Omit the pictures and return exactly the stretch of the material below from the line with "Given: Refresh the floor map" through the line with "Screen dimensions: 311x215".

Extracted material.
BEGIN
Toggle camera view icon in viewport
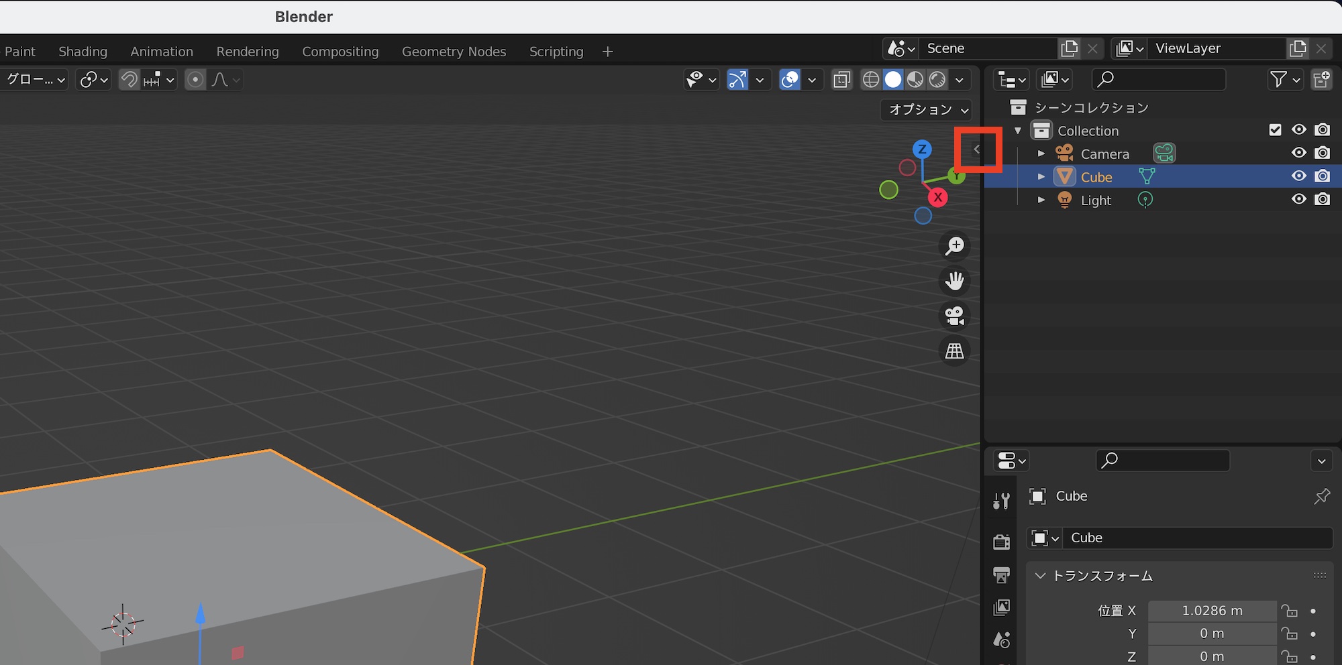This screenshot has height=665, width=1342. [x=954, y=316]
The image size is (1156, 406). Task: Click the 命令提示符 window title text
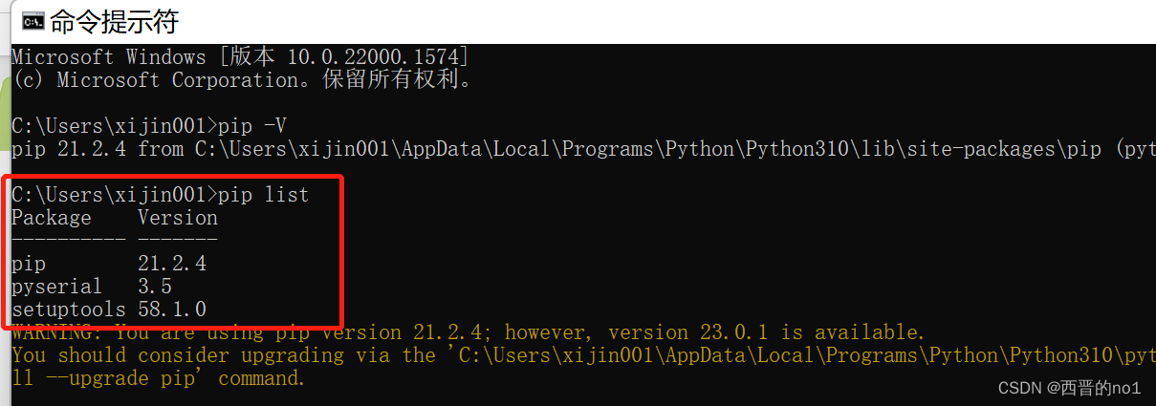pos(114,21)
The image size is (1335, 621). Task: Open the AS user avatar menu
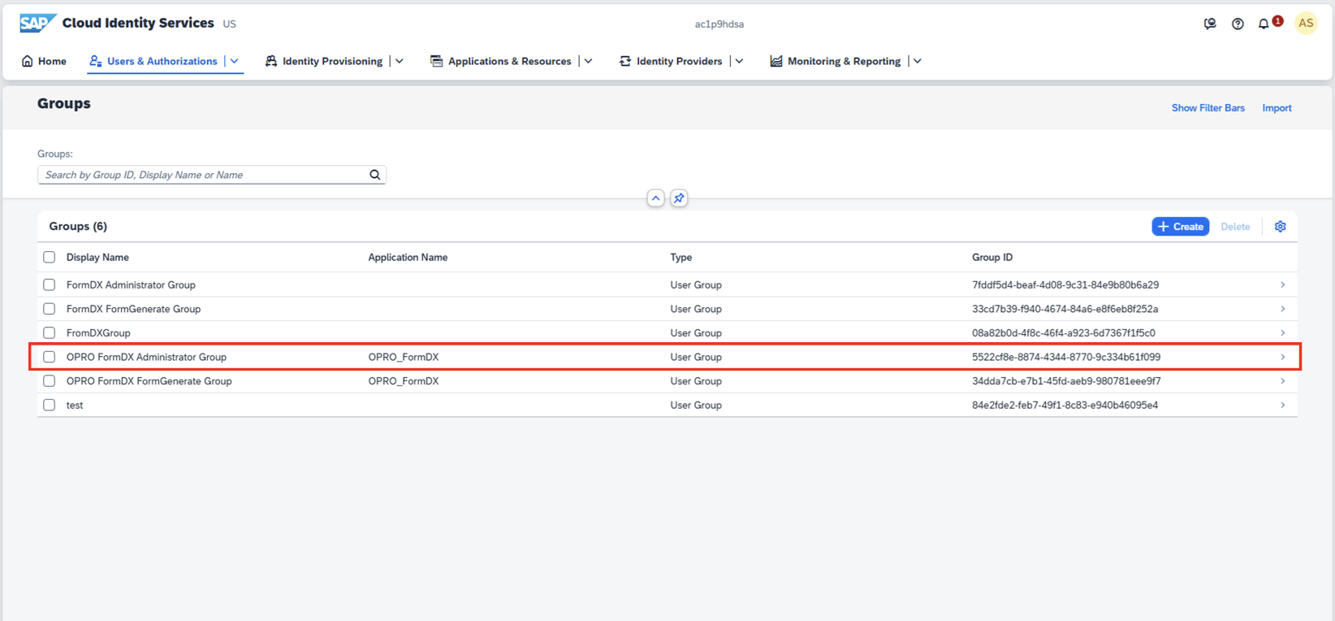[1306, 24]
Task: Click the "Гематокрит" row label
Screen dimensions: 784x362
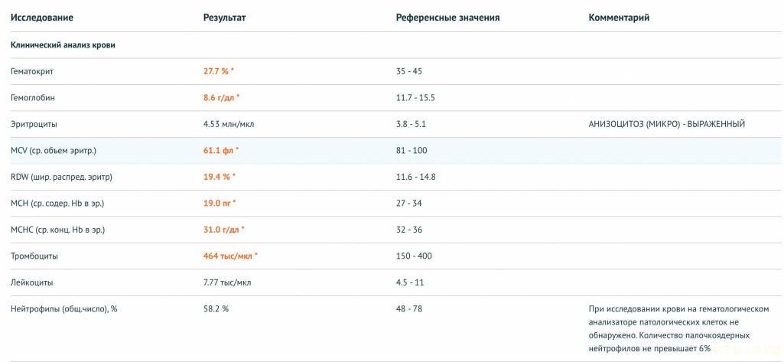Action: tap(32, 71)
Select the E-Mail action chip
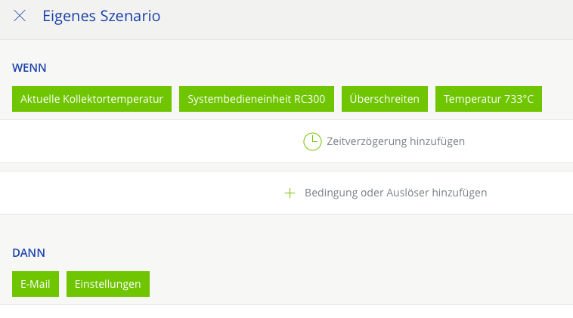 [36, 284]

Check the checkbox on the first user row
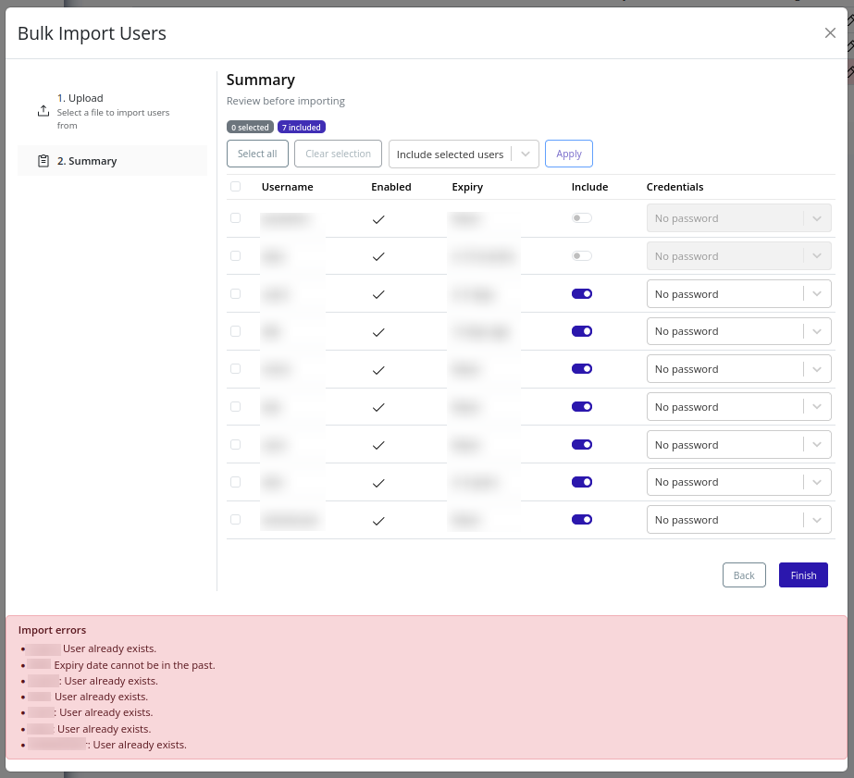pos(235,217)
END
BEGIN
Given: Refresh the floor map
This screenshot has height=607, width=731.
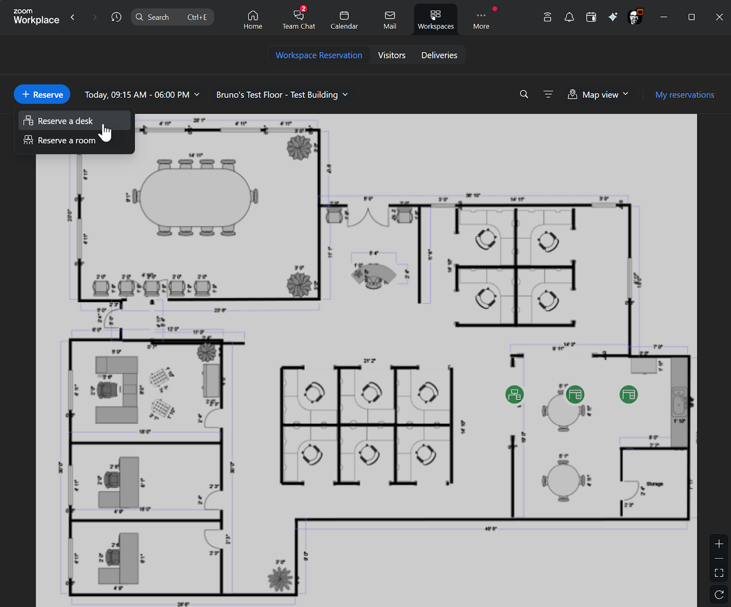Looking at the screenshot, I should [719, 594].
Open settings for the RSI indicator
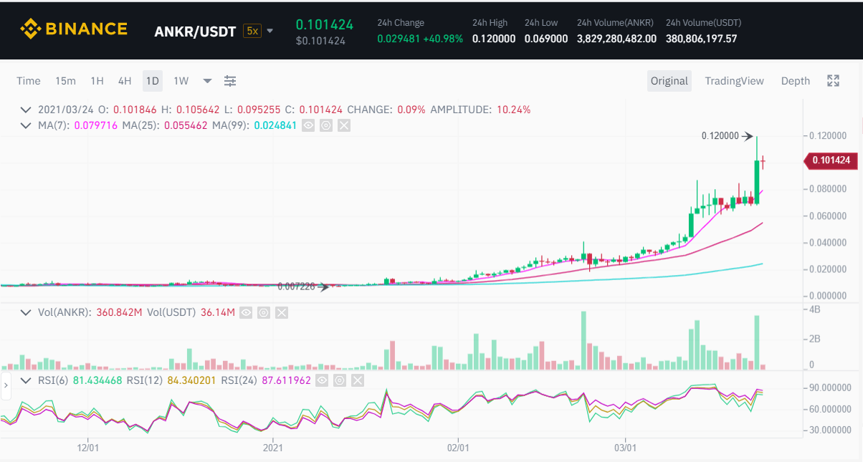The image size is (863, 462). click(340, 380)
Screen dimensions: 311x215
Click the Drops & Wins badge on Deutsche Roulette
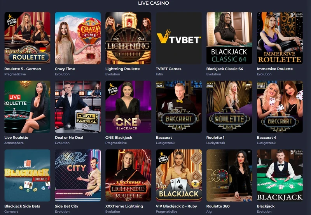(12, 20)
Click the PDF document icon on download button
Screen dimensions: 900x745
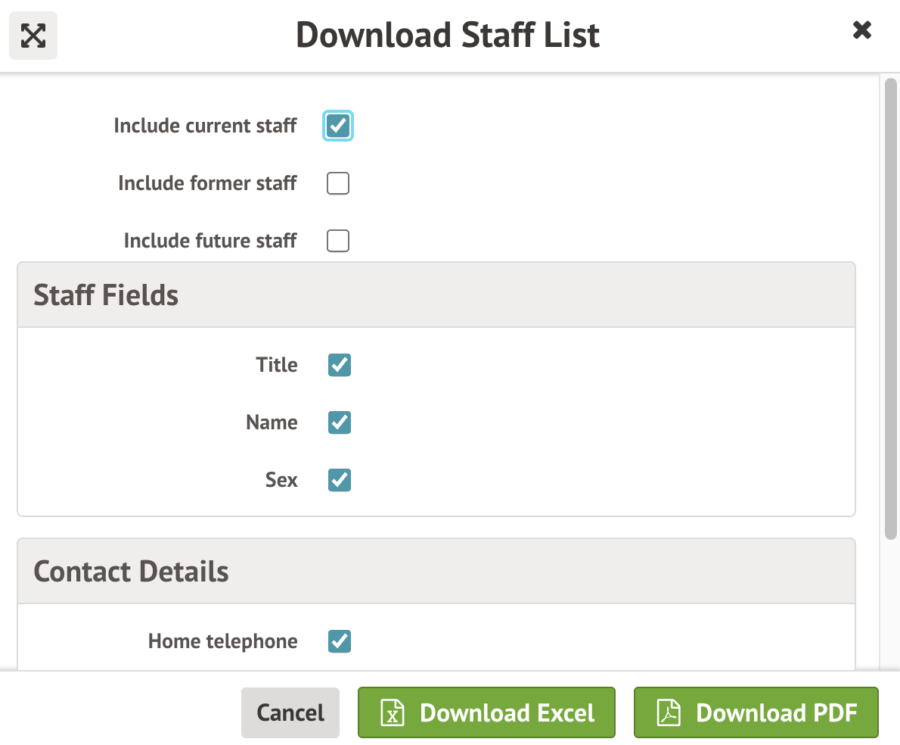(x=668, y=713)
END
BEGIN
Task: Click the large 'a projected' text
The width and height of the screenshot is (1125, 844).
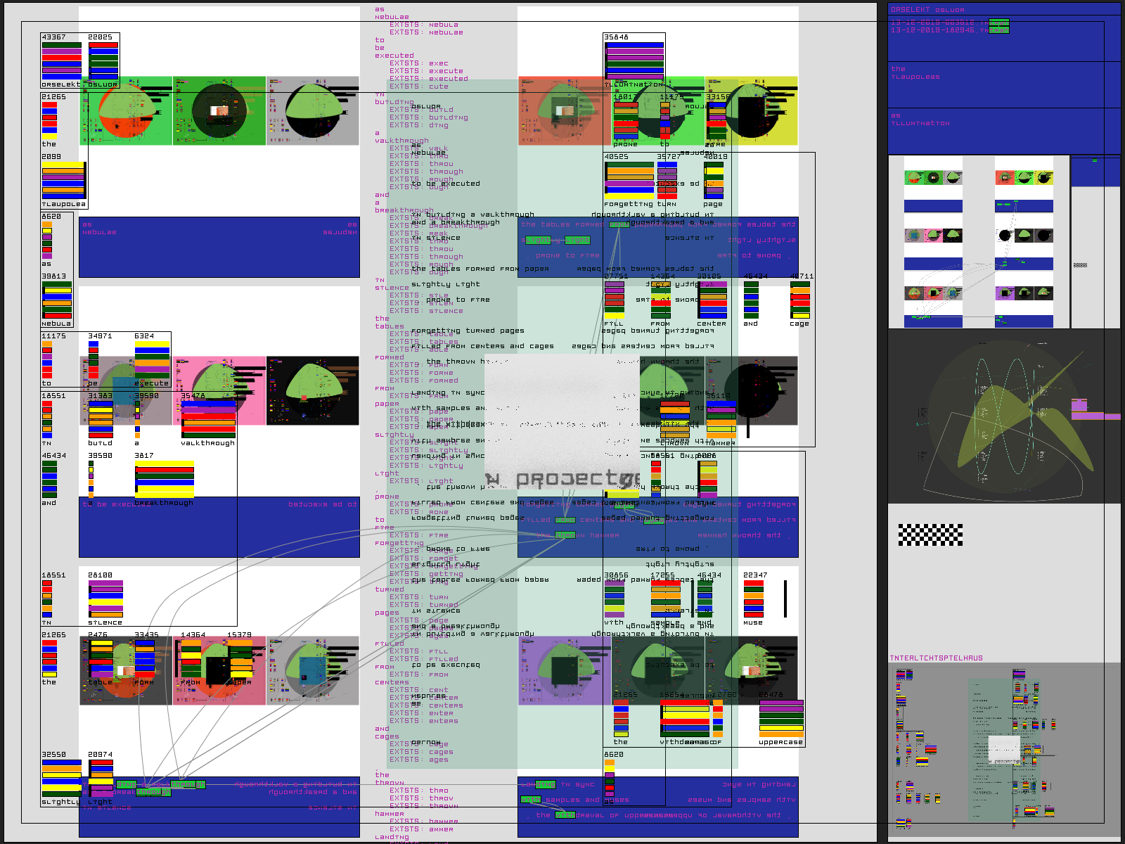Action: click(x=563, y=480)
END
Solution.
Given: Refresh the floor map
This screenshot has height=607, width=731.
Looking at the screenshot, I should [719, 594].
Open settings for the RSI indicator
The image size is (863, 462). click(340, 380)
Screen dimensions: 311x215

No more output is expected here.